The Goals of Clustering
So, the goal of clustering is to determine the intrinsic grouping in a set of unlabeled data. But how to decide what constitutes a good clustering? It can be shown that there is no absolute “best” criterion which would be independent of the final aim of the clustering. Consequently, it is the user which must supply this criterion, in such a way that the result of the clustering will suit their needs. For instance, we could be interested in finding representatives for homogeneous groups (data reduction), in finding “natural clusters” and describe their unknown properties (“natural” data types), in finding useful and suitable groupings (“useful” data classes) or in finding unusual data objects (outlier detection).
K-Means
K-Means is one of the most popular “clustering” algorithms. K-means stores k centroids that it uses to define clusters. A point is considered to be in a particular cluster if it is closer to that cluster’s centroid than any other centroid.

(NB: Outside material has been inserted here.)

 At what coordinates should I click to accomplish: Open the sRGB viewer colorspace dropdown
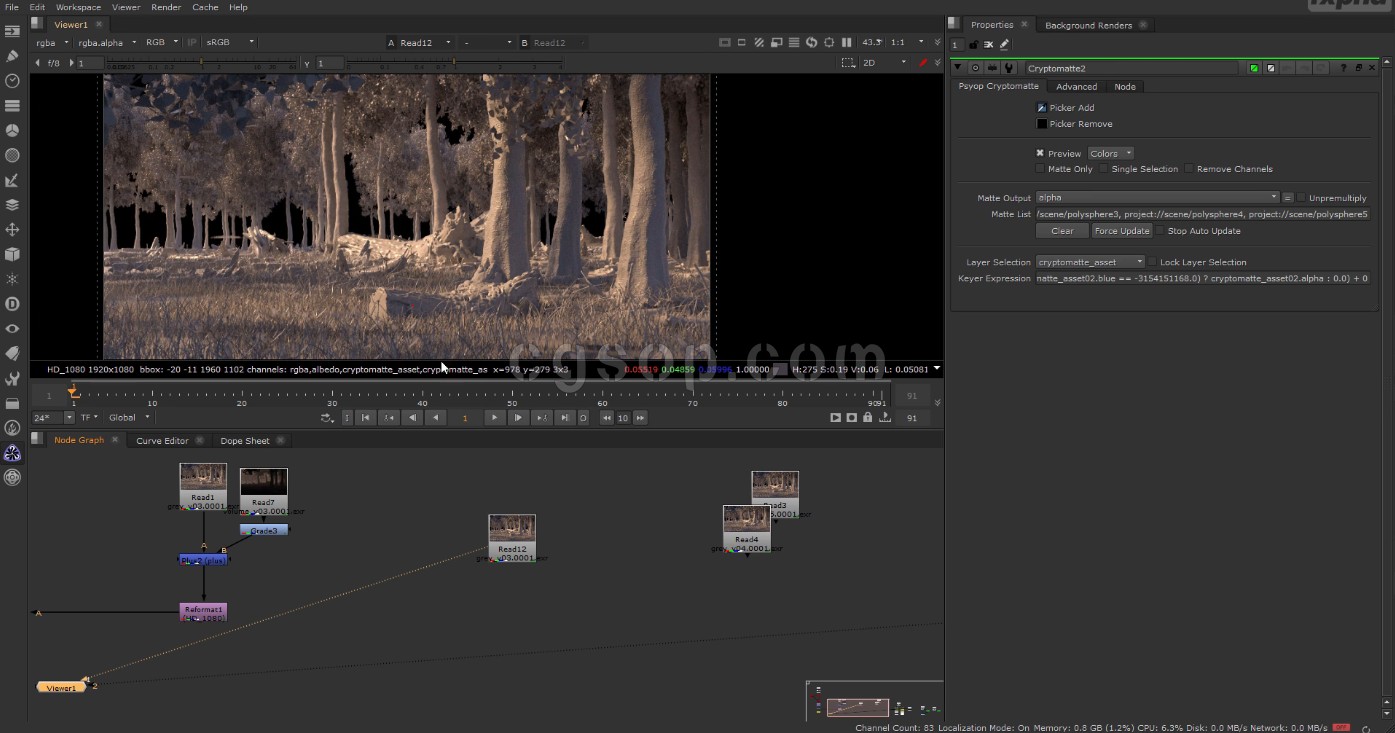click(230, 43)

K-Means finds the best centroids by alternating between (1) assigning data points to clusters based on the current centroids (2) choosing centroids (points which are the center of a cluster) based on the current assignment of data points to clusters.
How it works :
Input: k(the number of clusters),
D(a set of lift ratios)
Output: a set of k clusters
Method:
Arbitrarily choose k objects from D as the initial cluster centers;
Repeat:
1.(re)assign each object to the cluster to which the object is the most similar, based on the mean value of the objects in the cluster;
2. Update the cluster means, i.e., calculate the mean value of the objects for each cluster
Until no change;
The distance metric used to calculate similarity in step 1 is Euclidean distance
Euclidean distance
Euclidean distance is the most commonly used distance measure. Euclidean distance also called as simply distance. The usage of Euclidean distance measure is highly recommended when data is dense or continuous. Euclidean distance is the best proximity measure. The Euclidean distance between two points is the length of the path connecting them.The Pythagorean theorem gives this distance between two points. A generalized term for the Euclidean norm is the L2 norm or L2 distance.